Sci-fi at bottom has always been anchored in “possible futures” based on speculative science. What scientific “new idea” do you see really catching fire in the popular imagination which will become a new “standard” for sci-fi stories?




We’ve always known that fiction can (and does) create reality. The often cited connection between Star Trek and a wide variety of our favorite toys (including the incorrigible efforts to fabricate teleportation) is a classic example. What is happening today is that the line between “future” and “present” is getting thinner and thinner. As a consequence, it seems that many of the “new ideas” that will hit the popular imagination are less widely speculative (in the Roddenberry, Asimov or Clarke sense) than they are practical conjectures that have been on the cutting edge for a while and are just about to move into the popular consciousness.










What do you think will be the “paradigm shift” in how new superheroes (or even our traditional iconic ones) will be conceived and how their stories will be told?




Personally I think that the next wave is going to be the re-absorption of the (super)hero into the hero. The superhero is largely the expression of the desire for power on the part of the powerless. One of the major themes of the current era is the “flattening” of power and new, more complex, challenges. I sense, perhaps, a return to the more human stories of adventure and heroism to which the normal person could, in principle, actually aspire.

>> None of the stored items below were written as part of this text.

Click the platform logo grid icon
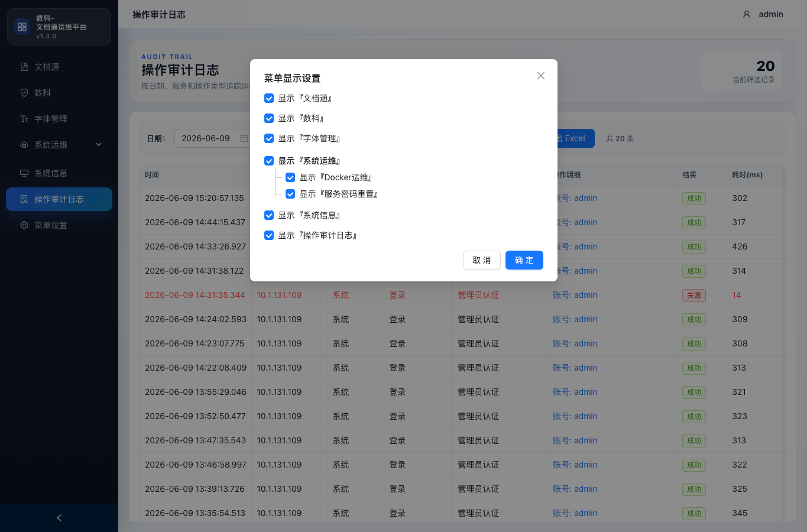Screen dimensions: 807x532 point(22,27)
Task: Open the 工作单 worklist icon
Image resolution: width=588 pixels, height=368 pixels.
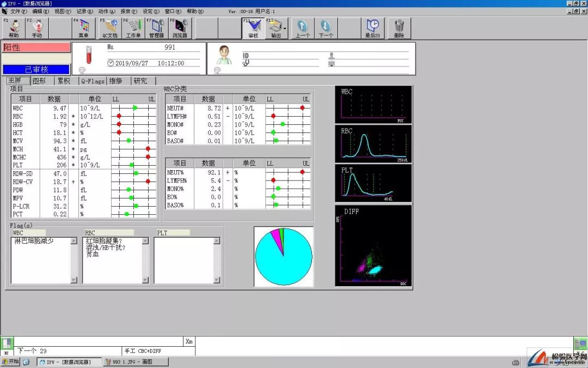Action: pyautogui.click(x=133, y=28)
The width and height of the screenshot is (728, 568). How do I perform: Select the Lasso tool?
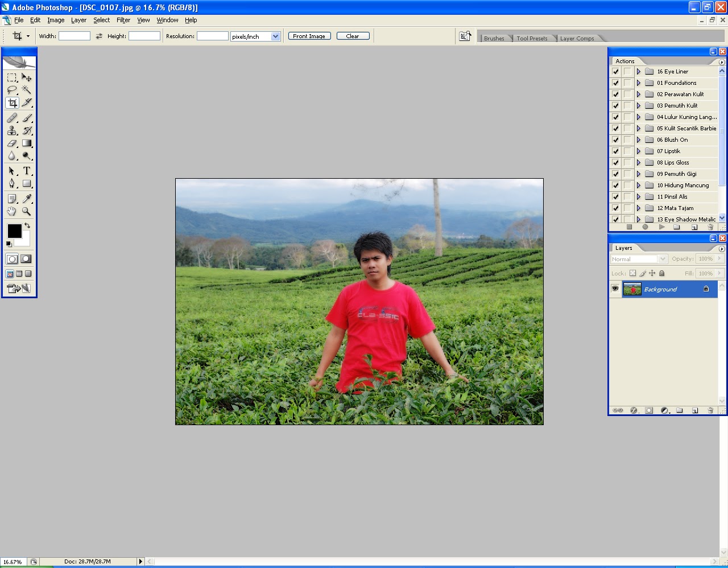point(11,90)
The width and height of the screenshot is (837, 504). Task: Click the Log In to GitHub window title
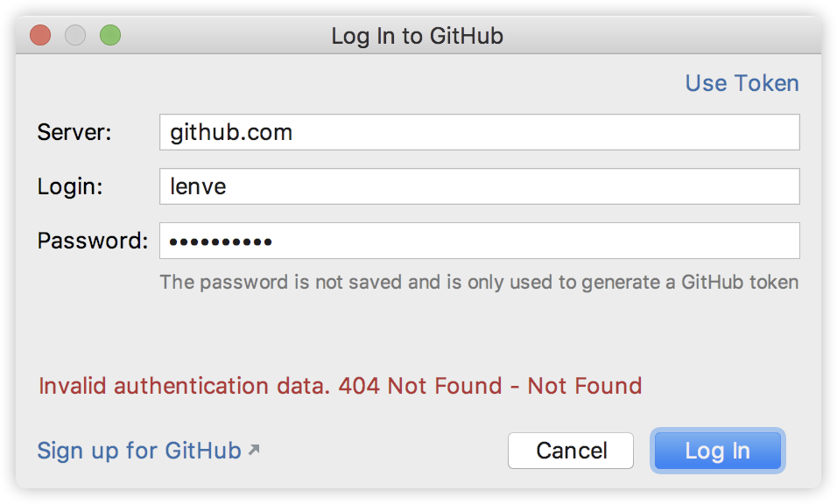tap(417, 36)
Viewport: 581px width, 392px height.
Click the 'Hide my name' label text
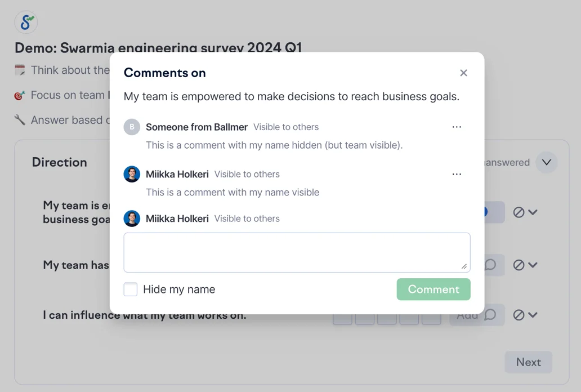[179, 289]
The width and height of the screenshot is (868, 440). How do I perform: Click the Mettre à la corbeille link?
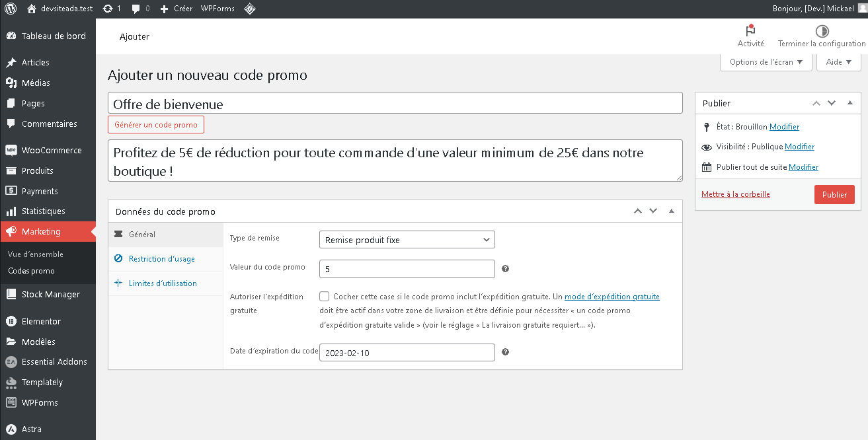pyautogui.click(x=735, y=194)
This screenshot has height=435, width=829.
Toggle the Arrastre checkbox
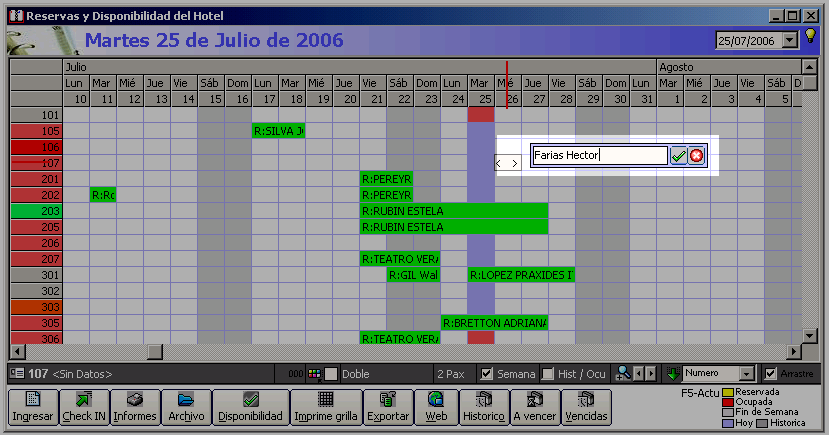coord(771,374)
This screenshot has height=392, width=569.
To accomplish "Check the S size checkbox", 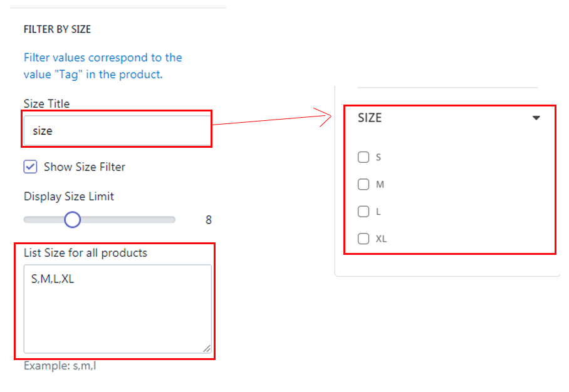I will 363,157.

We will be witnessing the most dramatic “leveling up” of individual power since the invention of multi-cellular life. In many ways, a mid-21st century human will be a superhero. When you speculate about cybernetics, genetic and chemical modifications, and the more esoteric man/machine interfaces (for example, one mind controlling multiple geographically separate bodies) – not much of the “superhuman” is left outside of the “adjacent possible”.










With so much riding on how well a “tipping point” mass of the population of the Earth understands enough about climate change, etc, and how committed they become to changing things – how important is the “educational” and cultural role of comic books and sci-fi genre fictions generally in saving the world?




It’s clear to anyone who’s been paying attention that the “ComicCon” genres are (by far) the most effective “memetic organisms” yet devised by humans. It’s sometimes hard to recall that scarcely 70 years ago these genres were marginalized – by the marginal for the marginal. Can it be the case that the flashlight-lit passions of impotent nerdy teenagers have somehow come to utterly dominate the global zeitgeist? It certainly seems that way. And while the rich rewards of this domination still seem to flow more to Flash Thompson than to Peter Parker, the memetic ball is clearly in Superman’s court. Yes – it seems very likely that something like the memetic success of genre fiction is a necessary component to achieving a global tipping point.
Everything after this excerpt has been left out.